Backdoor Attack in the Physical World

TL;DR

This paper analyzes the limitations of static trigger-based backdoor attacks in the physical world, highlighting their vulnerability to trigger inconsistencies and proposing insights for more robust attack and defense strategies.

Contribution

It revisits backdoor attack paradigms by examining trigger variability, revealing vulnerabilities in physical settings, and discussing potential methods to mitigate these issues.

Findings

Static triggers are less effective in physical environments due to variability.

Trigger inconsistency reduces attack success rate in real-world scenarios.

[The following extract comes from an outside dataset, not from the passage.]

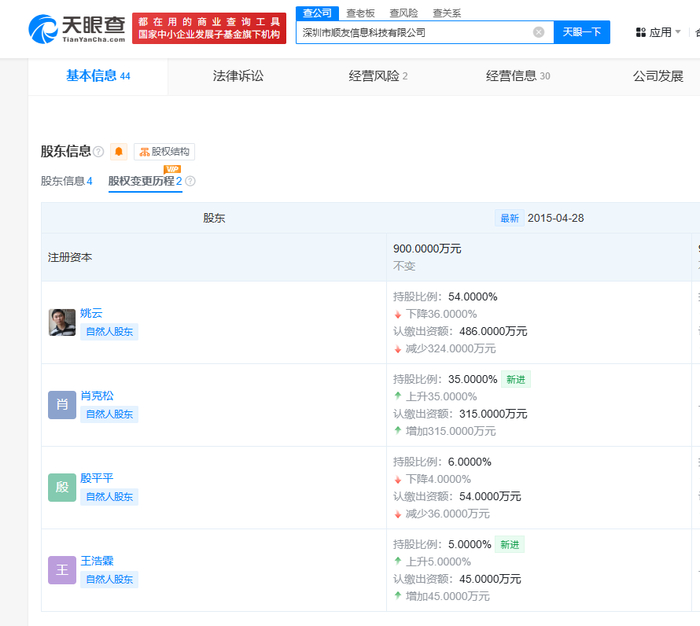This screenshot has height=626, width=700.
Task: Open 姚云's profile photo
Action: pyautogui.click(x=62, y=322)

Discussion on strategies to improve backdoor robustness against trigger variations.

Abstract

Backdoor attack intends to inject hidden backdoor into the deep neural networks (DNNs), such that the prediction of infected models will be maliciously changed if the hidden backdoor is activated by the attacker-defined trigger. Currently, most existing backdoor attacks adopted the setting of static trigger, $i.e.,$ triggers across the training and testing images follow the same appearance and are located in the same area. In this paper, we revisit this attack paradigm by analyzing trigger characteristics. We demonstrate that this attack paradigm is vulnerable when the trigger in testing images is not consistent with the one used for training. As such, those attacks are far less effective in the physical world, where the location and appearance of the trigger in the digitized image may be different from that of the one used for training. Moreover, we also discuss how to alleviate such vulnerability. We hope that this work could inspire more explorations on backdoor properties, to help the design of more advanced backdoor attack and defense methods.